Minnesota Journal of Law & Inequality
- Discipline: Law review
- Language: English
- Edited by: Jaxon Alston

Publication details
- History: 1981–present
- Publisher: University of Minnesota Law School (United States)
- Frequency: Biannually

Standard abbreviations
- Bluebook: Law & Ineq.
- ISO 4: Law Inequal.

Indexing
- ISSN: 0737-089X
- LCCN: 84644028
- OCLC no.: 60616345

Links
- Journal homepage;

= Law and Inequality =

Minnesota Journal of Law & Inequality, (formerly Law & Inequality: A Journal of Theory and Practice) is a biannual peer-reviewed law journal edited by law students at University of Minnesota Law School. It was established in 1981 to examine the social impact of law on disadvantaged people.

In 2016, the journal launched its online companion site, Inequality Inquiry (formerly Sua Sponte).

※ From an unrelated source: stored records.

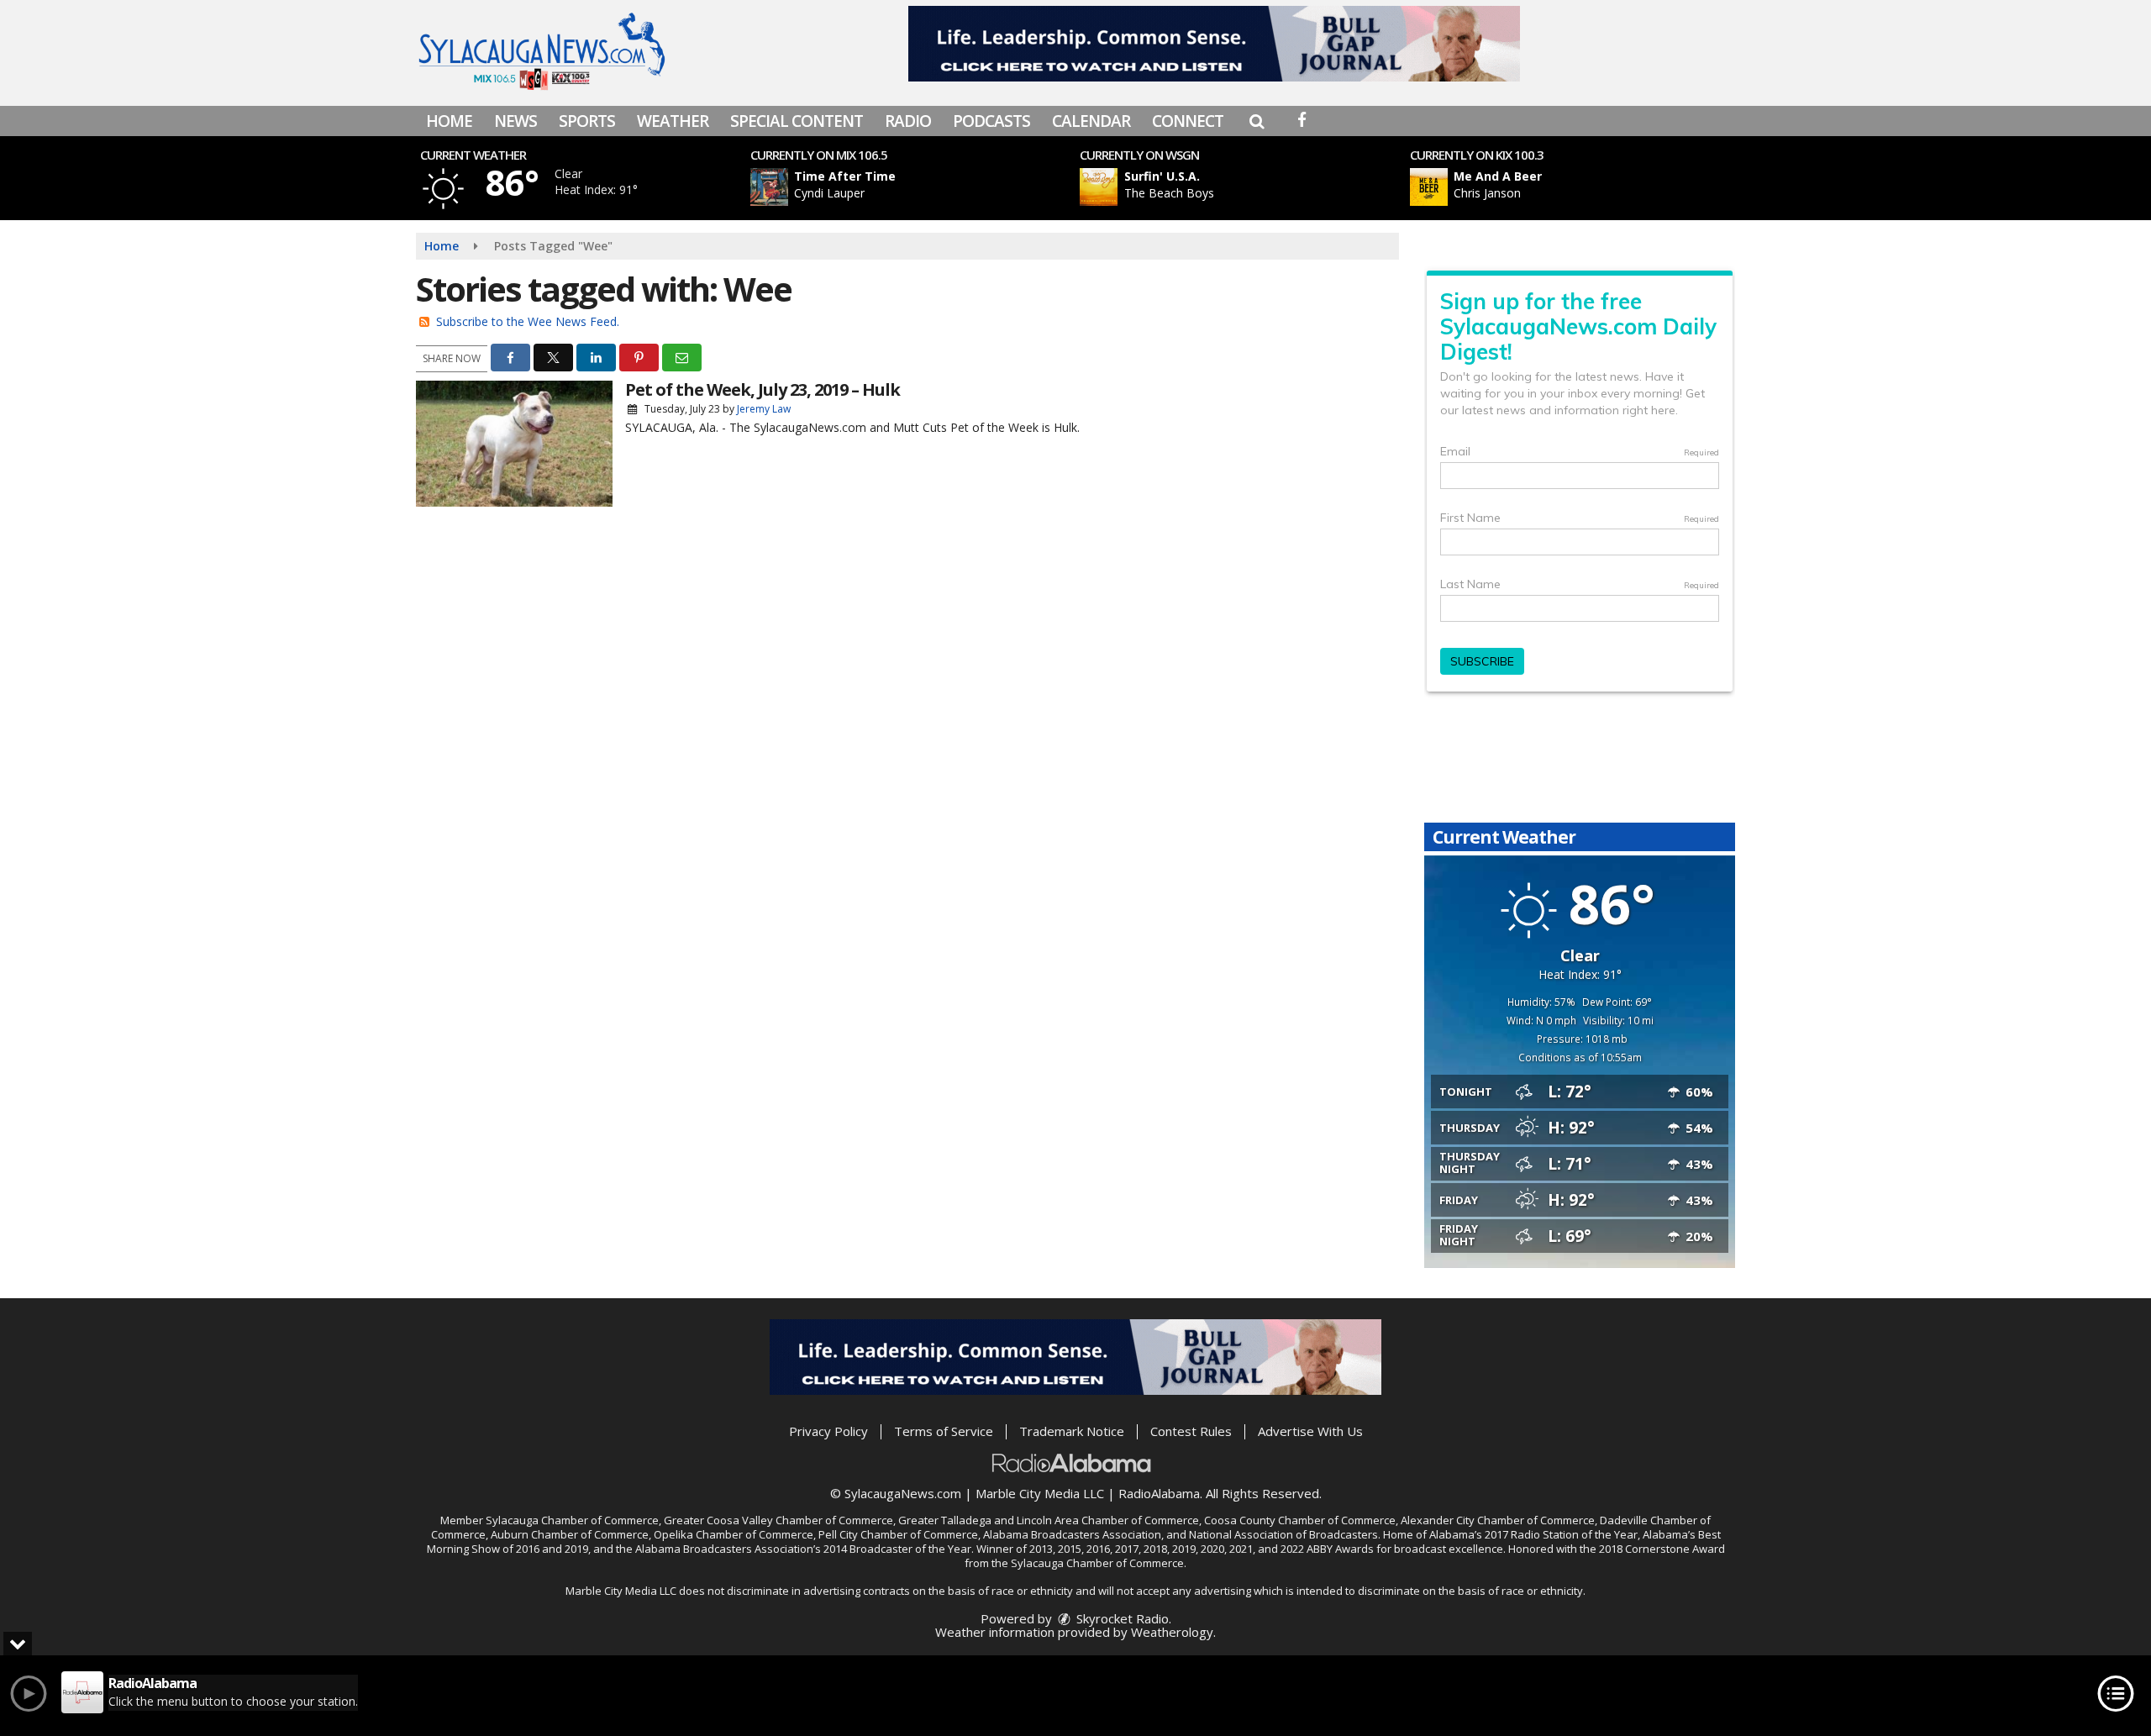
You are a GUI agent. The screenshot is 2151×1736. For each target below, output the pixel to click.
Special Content (796, 121)
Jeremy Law (764, 409)
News (515, 121)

The journal has been cited by federal and state courts, including:
- United States v. Virginia
- State v. Janes
- Sayers by Sayers v. Beltrami County
- Isabellita S. v. John S.
- Rio v. Rio
- Eastman v. Virginia Polytechnic Institute and State University

The journal is ranked first in the "Family Law" and "Immigration Law" subcategories on the Washington and Lee University law journal rankings for scholarly impact; third in the "Civil Rights" and "Minority and "Race and Ethnic Issues" subcategories; and in the top ten for "Criminal Law and Procedure" and "Gender, Women and Sexuality" subcategories.